The U.S.-China relationship is commonly understood as needing more: more dialogues, more trade, more understanding, and more opportunities to cooperate. Yet the reality is just the opposite. In order to succeed, the relationship, ironically, needs less: less hype, less pressure, less competition, and less bilateralism.
As Chinese Vice Foreign Minister Cui Tiankai noted just prior to the visit of Vice President Xi Jinping to the United States in February 2012, the two countries suffer a trust deficit. Certainly, recent polls in both countries bear out his assessment. In a 2012 China Daily USA-Gallup poll of more than 2,000 Americans, only slightly more than 30 percent believed that China's growing influence in the world was a good thing. And in a 2012 Committee of 100 poll of more than 4,000 Chinese citizens, only 56 percent considered the United States trustworthy.

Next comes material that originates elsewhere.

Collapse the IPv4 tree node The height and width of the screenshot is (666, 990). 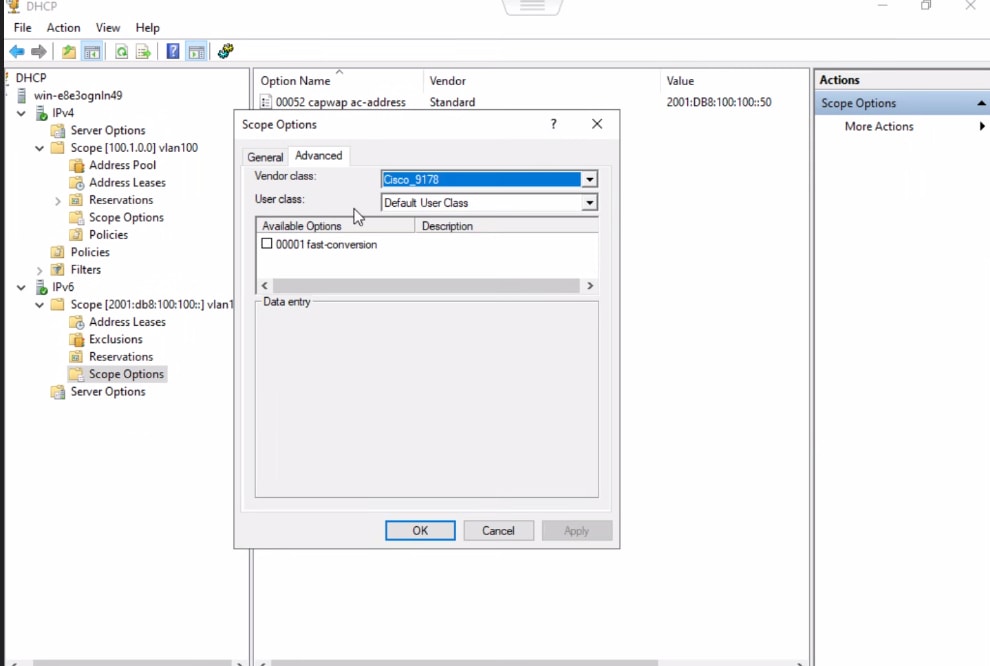(21, 113)
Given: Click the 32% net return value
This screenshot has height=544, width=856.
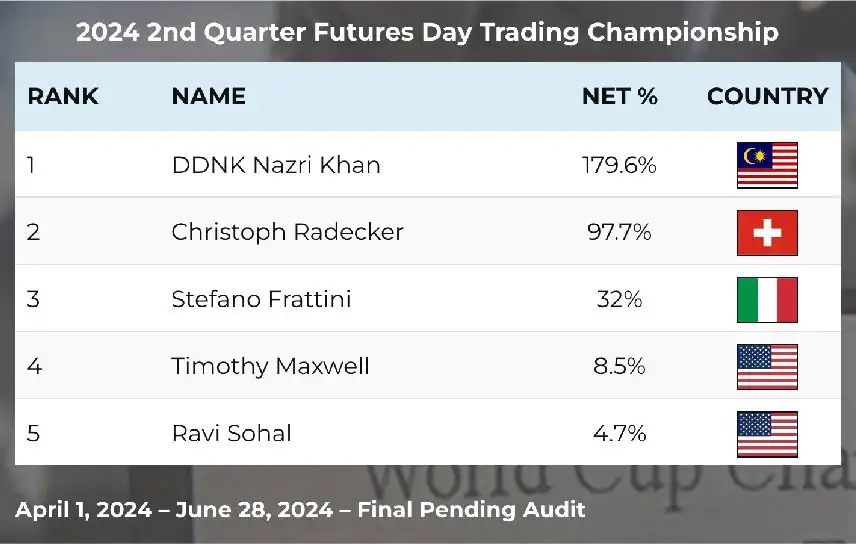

But there is good news as well. In those same two polls, more than 80 percent of Americans believed that having a close relationship with China was a good thing, and over 60 percent of Chinese thought that the U.S.-China relationship was either important, very important, or China's most important relationship.
So how can the United States and China build on the desire of people in both countries to get the relationship right? Vice Minister Cui suggests that "nurturing and deepening mutual trust" is "a major issue that both sides must give full attention to and seriously address." How to build that trust, however, is the critical question.